# Schwerters recipe



## Slochteren (Sep 11, 2015)

Hi i found this recipe posted by Butcher:

Schwerters solution, which is made from potassium dichromate, and dilute nitric acid solution.
One recipe:
1/4 Oz. (7.9ml) distilled H2O
15grams K2Cr2O7 (potassium dichromate) (bright orange salt)
3/4 Oz. (22ml) HNO3 

The question i have is how strong is the HNO3 in this recipe? If it is 70% i have to use more HNO3 because mine is 53%.

Thanks Paul


----------



## MarcoP (Sep 11, 2015)

Yes, 70% nitric as a common rule in this board is to refer to an acid as full strength. Otherwise "dilute" or ratios are used. Eg.: simply calling Sulfuric Acid it means 98%, Nitric 70% and so on.

I believe you should add less water too, last time I did mine following butcher's recipe I just used 30ml 52% Nitric, close enough, and it works great. My instruments marks 1ml, smaller measurements had to be approximated.

Marco


----------



## Slochteren (Sep 11, 2015)

Thanks,

also the right recipe with 53%nitric is:

3.5 ml Distilled Wtaer
29 ml 53% nitric
15 Gram K2Cr2O7

Right?


----------



## MarcoP (Sep 11, 2015)

Hum, I get

29ml 53% nitric
0.9ml distilled water
15gr potassium dichromate

Edit: usually I'm wrong, better wait seniors 8)


----------



## Slochteren (Sep 11, 2015)

Thanks anyway.

Sunday i have time to make it also i have some time left for searching/advise.

Paul


----------



## g_axelsson (Sep 11, 2015)

I've seen several different recipes of Schwerters solution, so I made a page about it.
http://goldrefiningwiki.com/mediawiki/index.php/Schwerter's_solution

Göran


----------



## goldsilverpro (Sep 11, 2015)

Slochteren said:


> Thanks,
> also the right recipe with 53%nitric is:
> 3.5 ml Distilled Wtaer
> 29 ml 53% nitric
> ...


Wrong



MarcoP said:


> Hum, I get
> 29ml 53% nitric
> 0.9ml distilled water
> 15gr potassium dichromate
> Edit: usually I'm wrong, better wait seniors 8)


Wrong

The question here is the relative strengths of the 53% solution alone and the 70% solution after diluting 25%. By relative strength, I mean how many grams of HNO3 are in, say, one liter (1000ml) of solution. To do this, you MUST find a chart that compares %HNO3, by weight, to the specific gravity (S.G.). From a chart, you can compute the grams per liter of HNO3. 
NOTE: I have searched several times and have found no simple formula for determining the S.G. from the weight %, except for the iffy ball park one I concocted on the 2nd page of the threaded linked below - Specific Gravity = (.006 x % nitric, by weight) + 1. I prefer using a chart for any problem of this type, because it's more accurate. Check this thread for for more info on this subject. 
http://goldrefiningforum.com/phpBB3/viewtopic.php?f=48&t=10457&hilit=graph+specific+gravity&start=0

Here's the chart I use. I use the 20C (68F) column, since it is the closest to normal room temperature:
http://www.handymath.com/cgi-bin/nitrictble2.cgi?submit=Entry

The weight of HNO3 in one liter of 70% nitric acid solution, before and after dilution.

#### COLLECTED DATA:

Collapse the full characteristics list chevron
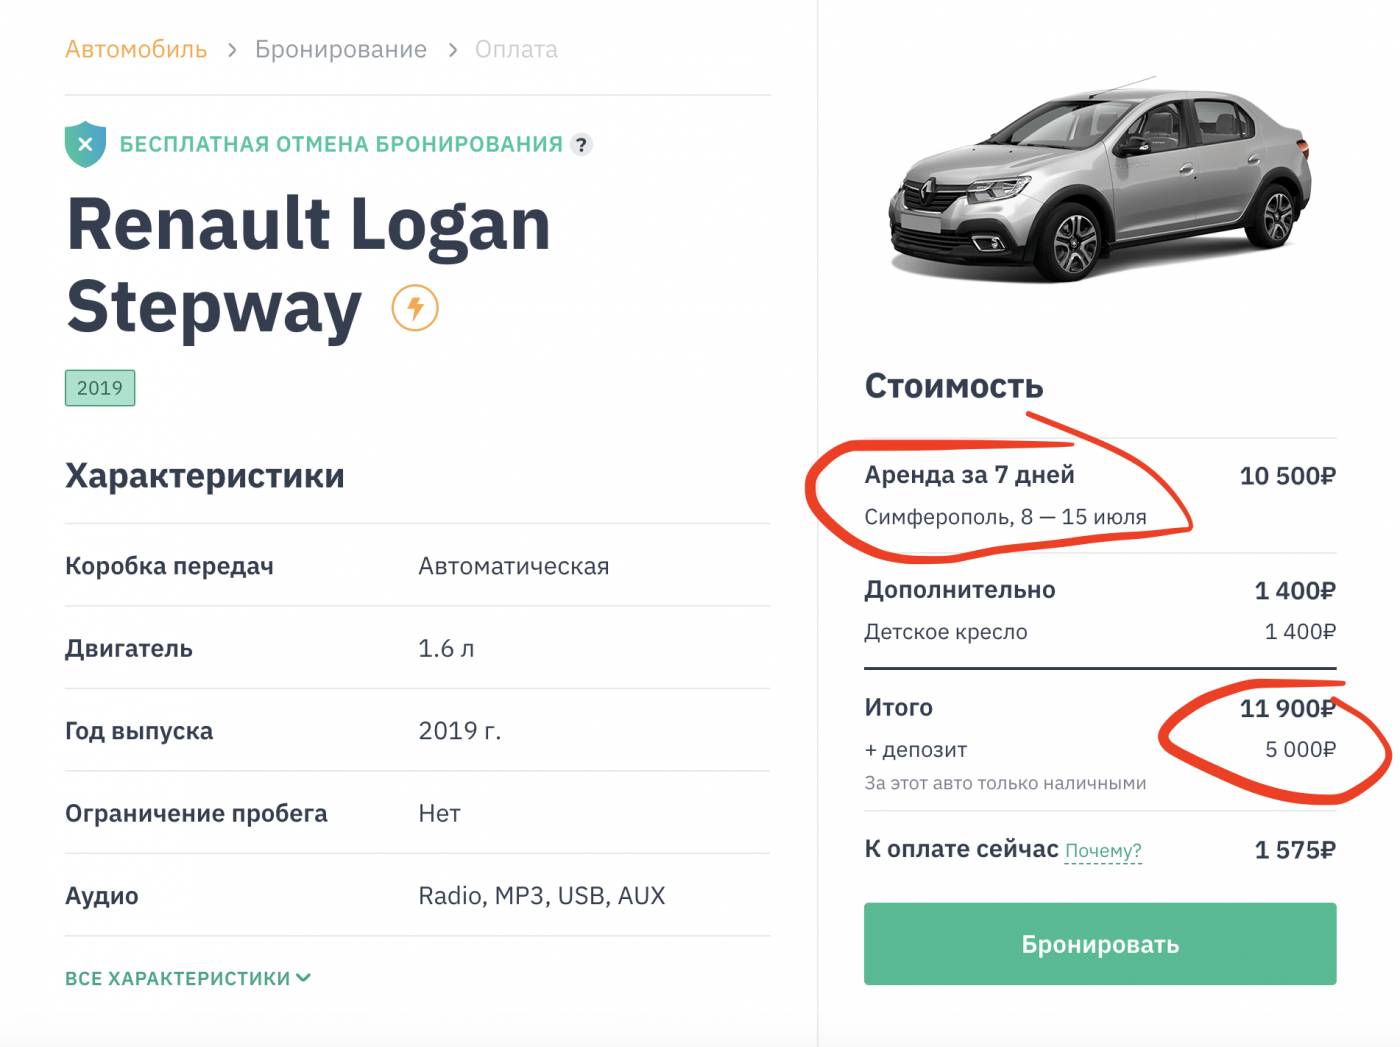This screenshot has width=1400, height=1047. [301, 977]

#### PROBLEM 1:
Name every username that heads a post in the Schwerters recipe thread.
#### PROBLEM 2:
Write out the Schwerters recipe thread starting at "3/4 Oz. (22ml)" and ending at "70% and so on.", replacing "board" with "forum".
#### PROBLEM 3:
Write the next part of the Schwerters recipe thread, picking up after its final sentence.

#### EXERCISE RESULT 1:
Slochteren, MarcoP, g_axelsson, goldsilverpro

#### EXERCISE RESULT 2:
3/4 Oz. (22ml) HNO3 

The question i have is how strong is the HNO3 in this recipe? If it is 70% i have to use more HNO3 because mine is 53%.

Thanks Paul


----------



## MarcoP (Sep 11, 2015)

Yes, 70% nitric as a common rule in this forum is to refer to an acid as full strength. Otherwise "dilute" or ratios are used. Eg.: simply calling Sulfuric Acid it means 98%, Nitric 70% and so on.

#### EXERCISE RESULT 3:
(1a) *Before dilution of 70%*. Find 70% concentration on the left. Move over to the 20C column and read the S.G. = 1.4134 kg/l or, since there are 1000g in a kg, 1413.4 g/l. A liter of 70% nitric weighs 1413.4 grams. However, only 70% of that weight is HNO3 - the rest is water.
Therefore, total HNO3/liter of 70% HNO3 = 70% of 1413.4 = .70 X 1413.4 = 989 grams.

(1b) *After dilution of 70%*. The formula is 3/4, 70% nitric + 1/4, water. Therefore, one liter contains 3/4 (75%) as much HNO3, per liter, as it did before dilution. Therefore, after dilution, there is 989 X .75 = 741g HNO3/liter

The weight of HNO3 in one liter of 53% HNO3
(2) On the chart, the S.G. of 53% HNO3 is 1.3278. Therefore, a liter would weigh 1327.8 grams. Since this 1327.8g is only 53%, the total HNO3 is 1327.8 X .53 = 704g/l

Conclusion:
Straight 53% contains 704g/l of HNO3/liter
Diluted 70% contains 741g/l of HNO3/liter

Straight 53% is weaker than the diluted 70% HNO3 called for in the Schwerter formula. Therefore, there can be no addition of water - more water will make it even weaker. Use it straight. The 53% is a little weaker than it calls for, but, for this particular solution, anything in the ball park will probably work fine

For the math people: If you had both 53% and 70%, how many ml of 70% would you add to a liter of 53% to make it conform to the Schwerter formula?

I might note that, when you dilute 70% nitric with an equal amount of water, the result is 40.1% HNO3, by weight, not 35%.


----------



## MarcoP (Sep 11, 2015)

At the same percentage and at the same volume we end up having different amount on nitric available. A step further, thank you!


----------



## MarcoP (Sep 11, 2015)

If Schwerter formula requires 741gr/l (straight ~55%) then I should add 36.6ml of 70%?


----------



## goldsilverpro (Sep 11, 2015)

MarcoP said:


> If Schwerter formula requires 741gr/l (straight ~55%) then I should add 36.6ml of 70%?



If you add 36.6ml of 70% to 1 liter of 53%, you would then have 1036.6ml


----------



## MarcoP (Sep 11, 2015)

goldsilverpro said:


> MarcoP said:
> 
> 
> > If Schwerter formula requires 741gr/l (straight ~55%) then I should add 36.6ml of 70%?
> ...


That's right, I should need 150ml 70% for each liter of 53% nitric to reach a concentration of 741gr/l.

150ml of 70% contains 148.35gr nitric, plus 704gr already present in the 53% equals 852gr.
1 liter 53%, plus 150ml equals 1150ml.
852/1150=741/1000

Marco


----------



## goldsilverpro (Sep 11, 2015)

MarcoP said:


> goldsilverpro said:
> 
> 
> > MarcoP said:
> ...



Very Good!! I think you're the 1st person to really get the hang of this. Did you guess 150ml or did you calculate it? If you calculated it, what were the steps?


----------



## MarcoP (Sep 11, 2015)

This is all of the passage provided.